### PROVIDED TEXT
The Cast:  Everyone is in peak form in this one, even when they're not especially well-used.  David nails the shrill, obnoxious tone of political performance artists in "Spank"; Bob brings the house down as Thomas Jefferson in "Founding Fathers" and presents one of the best portrayals ever of an self-satisfied moron as Droopy in "The Museum of History"; Jill Talley and her husband Tom Kenny are swell together in "A Pope Expert Speaks"; and Kenny gets a chance to really shine in a number of other sketches, including as fawning hesher Blackie in "Larry Learns Guitar" and an improbably Brooklyn-based Abraham Lincoln in "Founding Fathers".


The Crew:  There's some great location shooting in this one, including the transition from "Spank" to "Courtroom Experts".  The costumers and set designers get to go to town, too, especially in "A Pope Expert Speaks" and "Founding Fathers".  Bob Odenkirk looks wonderful as Nils in "Larry Learns Guitar" — there's some dufus in every town giving cut-rate guitar lessons who looks exactly like that, right down to the faded Metallica Pushead t-shirt.  Mr. Show's ability to make a dollar out of fifteen cents — to take the limitations of its budget and turn them into strengths — was really starting to become clear at this point.

Timely Comics:  Some of the timely elements really make "Who Let You In?" drag, most especially the O.J. parody.  But other topical stuff holds up better than expected, especially "Spank"; that sketch — which works so well because it focuses on the banal realities instead of the grandiose intentions of performance art — holds up extremely well today.  In fact, there's probably a lot more folks like Spank around now, in the post-9/11-Iraq War period, than there were then.


Pet Theories:  David is in gray checked shorts.  It's not cargo shorts, but it's something.  It's a little unnerving how much Brian Posehn resembles a slightly jollier Pope Benedict; could Mr. Show see the future?  Best break of the episode:  Tom Kenny almost cracks himself up when he delivers the "Put your poo-box away!" line.  I think, judging from the way they played it out, that the cast really had a good time doing "Founding Fathers", and they all seem to be about an eyelash away from breaking.  Also, by request:  the end credits to each show often contain a surprising name in the "SPECIAL THANKS TO" section.  In episode 1, it was former DJ/"Disco Duck" auteur Rick Dees; in episode 2, it was Italian porn star/MP Cicciolina; in episode 3, it was former Atlanta Braves ace Greg Maddux; and this time out, it was Rodion Romanovich Raskolnikov, protagonist of Dostoyevsky's Crime And Punishment.

### INFORMATION SHOWN

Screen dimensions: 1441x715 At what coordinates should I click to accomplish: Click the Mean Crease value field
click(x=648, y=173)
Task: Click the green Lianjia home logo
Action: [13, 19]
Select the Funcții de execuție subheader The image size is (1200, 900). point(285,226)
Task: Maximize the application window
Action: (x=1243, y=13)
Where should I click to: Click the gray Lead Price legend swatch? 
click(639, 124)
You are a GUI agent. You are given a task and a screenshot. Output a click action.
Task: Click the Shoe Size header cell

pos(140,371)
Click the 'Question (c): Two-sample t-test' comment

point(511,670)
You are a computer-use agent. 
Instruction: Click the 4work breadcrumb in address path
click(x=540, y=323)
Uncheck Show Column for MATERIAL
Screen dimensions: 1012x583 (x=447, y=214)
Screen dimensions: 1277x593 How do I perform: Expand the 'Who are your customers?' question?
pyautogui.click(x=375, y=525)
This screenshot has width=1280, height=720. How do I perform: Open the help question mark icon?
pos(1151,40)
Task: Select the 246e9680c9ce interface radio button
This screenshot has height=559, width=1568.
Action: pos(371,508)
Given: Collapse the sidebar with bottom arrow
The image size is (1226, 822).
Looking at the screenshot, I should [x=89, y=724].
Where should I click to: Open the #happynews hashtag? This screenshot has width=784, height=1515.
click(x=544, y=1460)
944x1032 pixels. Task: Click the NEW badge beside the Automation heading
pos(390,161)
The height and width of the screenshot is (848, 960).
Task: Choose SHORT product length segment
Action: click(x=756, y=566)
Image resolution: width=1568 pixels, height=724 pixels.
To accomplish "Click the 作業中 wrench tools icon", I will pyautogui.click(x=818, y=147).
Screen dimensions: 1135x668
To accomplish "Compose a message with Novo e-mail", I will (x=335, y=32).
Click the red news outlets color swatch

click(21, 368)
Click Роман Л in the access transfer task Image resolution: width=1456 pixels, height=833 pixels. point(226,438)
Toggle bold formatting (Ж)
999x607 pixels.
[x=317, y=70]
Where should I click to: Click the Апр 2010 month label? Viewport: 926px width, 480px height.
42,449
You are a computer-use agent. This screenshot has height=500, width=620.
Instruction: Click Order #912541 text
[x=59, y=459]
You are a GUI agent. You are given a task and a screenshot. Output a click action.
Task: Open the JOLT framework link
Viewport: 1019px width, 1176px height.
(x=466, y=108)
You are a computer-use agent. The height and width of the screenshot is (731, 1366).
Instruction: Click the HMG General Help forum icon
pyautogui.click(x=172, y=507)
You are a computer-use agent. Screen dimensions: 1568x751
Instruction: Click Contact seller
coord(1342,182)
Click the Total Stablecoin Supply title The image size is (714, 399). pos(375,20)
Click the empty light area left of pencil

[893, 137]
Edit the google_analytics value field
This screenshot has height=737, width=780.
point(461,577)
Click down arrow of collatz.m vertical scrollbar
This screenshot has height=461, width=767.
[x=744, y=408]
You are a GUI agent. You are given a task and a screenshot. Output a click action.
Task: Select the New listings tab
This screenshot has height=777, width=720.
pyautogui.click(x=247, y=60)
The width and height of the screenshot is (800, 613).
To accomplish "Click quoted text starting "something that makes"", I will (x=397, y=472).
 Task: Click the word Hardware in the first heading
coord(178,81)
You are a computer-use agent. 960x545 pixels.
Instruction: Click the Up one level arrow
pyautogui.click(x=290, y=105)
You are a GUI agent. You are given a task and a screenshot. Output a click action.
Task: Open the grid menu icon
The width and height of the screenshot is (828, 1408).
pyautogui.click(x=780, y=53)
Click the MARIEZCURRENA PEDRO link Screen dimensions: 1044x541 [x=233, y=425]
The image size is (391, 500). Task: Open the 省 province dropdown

### TASKS AND EXERCISES
A – In the Mr. Show episode review, which sketch titles appear in the paragraph headed "The Cast"?
B – According to the Mr. Show episode review, what shirt does Bob Odenkirk wear as Nils in "Larry Learns Guitar"?

### ANSWERS FOR EACH ITEM
A –
- "Spank"
- "Founding Fathers"
- "The Museum of History"
- "A Pope Expert Speaks"
- "Larry Learns Guitar"

B – A faded Metallica Pushead t-shirt.